Treatment of BDLF3-expressing cells with a proteasome inhibitor prevents downregulation of MHC class I and class II. MJS cells were transiently transfected with the BDLF3-GFP or control-GFP plasmid and then incubated in normal medium (A) or MG132 (5 μM)-supplemented medium (B). At 24 h posttransfection, two-color flow cytometry was used to measure surface MHC class I (upper histograms), surface MHC class II (middle histograms), and surface ICAM1 (lower histograms) in GFP⁺ populations of control-GFP-transfected cells (solid lines) and BDLF3-GFP-transfected cells (dashed lines). The gray histograms denote background staining obtained with an isotype control antibody. Results are representative of repeat experiments (n > 4). (C and D) MJS cells were transiently transfected with the BDLF3-GFP or control-GFP plasmid and then were incubated with MG132 (5 μM). Following drug treatment, the rates of internalization (C) of MHC-I (top panel) and MHC-II (bottom panel) and the rates of appearance (D) of MHC-I (top panel) and MHC-II (bottom panel) were measured using the same methods as those described in the legend to Fig. 6. (E and F) MJS cells were transfected with a ubiquitin expression plasmid plus either the control-NGFR or BDLF3-NGFR plasmid.

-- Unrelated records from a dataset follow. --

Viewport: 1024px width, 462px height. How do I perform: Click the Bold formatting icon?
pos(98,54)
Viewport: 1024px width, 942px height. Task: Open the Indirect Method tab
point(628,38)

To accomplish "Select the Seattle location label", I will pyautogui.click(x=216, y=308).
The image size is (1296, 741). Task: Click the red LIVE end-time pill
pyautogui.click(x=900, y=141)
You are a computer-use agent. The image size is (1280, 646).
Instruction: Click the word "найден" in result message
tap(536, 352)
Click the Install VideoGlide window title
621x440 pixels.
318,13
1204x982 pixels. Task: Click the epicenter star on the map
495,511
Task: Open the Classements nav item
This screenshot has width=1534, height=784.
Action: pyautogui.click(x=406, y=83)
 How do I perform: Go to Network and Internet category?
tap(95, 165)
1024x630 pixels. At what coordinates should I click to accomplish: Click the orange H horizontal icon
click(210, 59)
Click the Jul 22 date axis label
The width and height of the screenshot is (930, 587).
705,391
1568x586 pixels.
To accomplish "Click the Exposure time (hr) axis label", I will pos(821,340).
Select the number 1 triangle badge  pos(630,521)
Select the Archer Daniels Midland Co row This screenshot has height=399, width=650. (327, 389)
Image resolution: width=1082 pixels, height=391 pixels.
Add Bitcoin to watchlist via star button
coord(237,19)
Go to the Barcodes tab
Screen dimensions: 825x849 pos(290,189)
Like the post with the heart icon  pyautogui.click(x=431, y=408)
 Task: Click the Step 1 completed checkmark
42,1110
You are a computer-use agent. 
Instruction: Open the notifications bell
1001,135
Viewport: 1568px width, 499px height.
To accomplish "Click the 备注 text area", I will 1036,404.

The transfected cells were then divided into two groups and incubated in normal medium or medium supplemented with MG132. At 24 h posttransfection, NGFR⁺ BDLF3⁺ or control NGFR⁺ cells were sorted with magnetic beads, and surface MHC class I (C) or MHC class II (D) molecules were immunoprecipitated, eluted, and then immunoblotted using an anti-ubiquitin (Ub) antibody (P4D1).